GCN Circular 22136
Subject
GRB 171120A: Fermi-LAT detection
Date
2017-11-20T20:39:29Z (7 years ago)
From
Giacomo Vianello at SLAC <giacomov@slac.stanford.edu>
F. Longo (University and INFN, Trieste), G. Vianello (Stanford),
D. Kocevski (NASA/GSFC) and M.Arimoto (Waseda University)
report on behalf of the Fermi-LAT collaboration:
At 13:20:02 on November 20, 2017, Fermi-LAT detected high-energy emission
from GRB 171120A,which was also detected by Swift-BAT (Tohuvavohu et al.,
GCN 22133) and by Fermi-GBM (trigger 532876807/171120556).

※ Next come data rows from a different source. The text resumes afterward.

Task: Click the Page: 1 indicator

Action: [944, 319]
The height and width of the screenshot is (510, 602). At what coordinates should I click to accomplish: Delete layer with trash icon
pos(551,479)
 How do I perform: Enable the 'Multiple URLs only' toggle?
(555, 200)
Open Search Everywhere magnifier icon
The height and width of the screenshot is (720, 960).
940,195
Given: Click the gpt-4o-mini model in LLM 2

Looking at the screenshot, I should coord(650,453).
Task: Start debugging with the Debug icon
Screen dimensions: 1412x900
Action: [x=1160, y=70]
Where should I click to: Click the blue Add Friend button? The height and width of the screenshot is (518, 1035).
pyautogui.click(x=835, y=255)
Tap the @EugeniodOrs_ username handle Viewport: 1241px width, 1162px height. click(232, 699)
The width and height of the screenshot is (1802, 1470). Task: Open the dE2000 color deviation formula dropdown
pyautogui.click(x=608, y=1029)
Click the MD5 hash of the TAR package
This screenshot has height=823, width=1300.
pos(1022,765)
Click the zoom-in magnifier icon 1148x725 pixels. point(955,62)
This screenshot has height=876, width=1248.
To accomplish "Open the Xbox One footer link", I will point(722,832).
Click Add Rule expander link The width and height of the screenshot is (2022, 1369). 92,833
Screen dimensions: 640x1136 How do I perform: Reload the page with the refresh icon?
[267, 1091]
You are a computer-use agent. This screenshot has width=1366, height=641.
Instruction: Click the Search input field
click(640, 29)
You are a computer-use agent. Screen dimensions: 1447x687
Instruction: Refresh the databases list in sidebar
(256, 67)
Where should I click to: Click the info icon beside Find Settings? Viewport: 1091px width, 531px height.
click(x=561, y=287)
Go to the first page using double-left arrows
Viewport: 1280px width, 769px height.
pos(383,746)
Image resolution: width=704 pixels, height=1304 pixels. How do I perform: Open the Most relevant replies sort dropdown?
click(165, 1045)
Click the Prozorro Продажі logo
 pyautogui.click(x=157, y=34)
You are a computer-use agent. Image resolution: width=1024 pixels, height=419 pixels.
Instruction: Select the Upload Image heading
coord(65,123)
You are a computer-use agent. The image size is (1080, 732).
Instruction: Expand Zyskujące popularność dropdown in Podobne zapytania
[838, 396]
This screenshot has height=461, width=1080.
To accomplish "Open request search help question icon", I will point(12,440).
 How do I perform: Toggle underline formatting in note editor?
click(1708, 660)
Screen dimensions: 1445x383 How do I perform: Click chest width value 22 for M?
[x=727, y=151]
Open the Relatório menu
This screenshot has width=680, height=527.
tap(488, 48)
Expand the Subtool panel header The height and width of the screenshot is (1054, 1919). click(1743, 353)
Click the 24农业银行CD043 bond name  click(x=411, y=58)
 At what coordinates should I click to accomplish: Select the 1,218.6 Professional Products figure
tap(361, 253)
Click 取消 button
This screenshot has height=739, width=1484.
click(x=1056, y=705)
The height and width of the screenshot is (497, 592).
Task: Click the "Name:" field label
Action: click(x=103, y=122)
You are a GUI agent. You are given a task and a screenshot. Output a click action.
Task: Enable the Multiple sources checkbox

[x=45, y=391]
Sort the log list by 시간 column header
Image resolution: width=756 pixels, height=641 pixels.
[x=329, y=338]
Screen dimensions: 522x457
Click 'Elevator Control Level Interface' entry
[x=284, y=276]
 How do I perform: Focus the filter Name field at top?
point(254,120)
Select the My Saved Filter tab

The best LAT on-ground location is found to be
RA, Dec = 163.84, 22.40 deg (J2000)
with an error radius of 0.17 deg (90% containment, statistical error only).
This was 24 deg from the LAT boresight at the time of the trigger.
The LAT on-ground position is consistent with the Swift-XRT localization (Evans
et al., GCN 22135).
More than 30 photons above 100 MeV are observed within ~ 6.5 ks seconds of
the trigger. The highest-energy photon is a 3.4 GeV event which is observed
~4.8 ks seconds after the GBM trigger.
The Fermi-LAT point of contact for this burst is:
Francesco Longo (francesco.longo@ts.infn.it).
The Fermi LAT is a pair conversion telescope designed to cover the energy
band from 20 MeV to greater than 300 GeV. It is the product of an international
collaboration between NASA and DOE in the U.S. and many scientific institutions
across France, Italy, Japan and Sweden.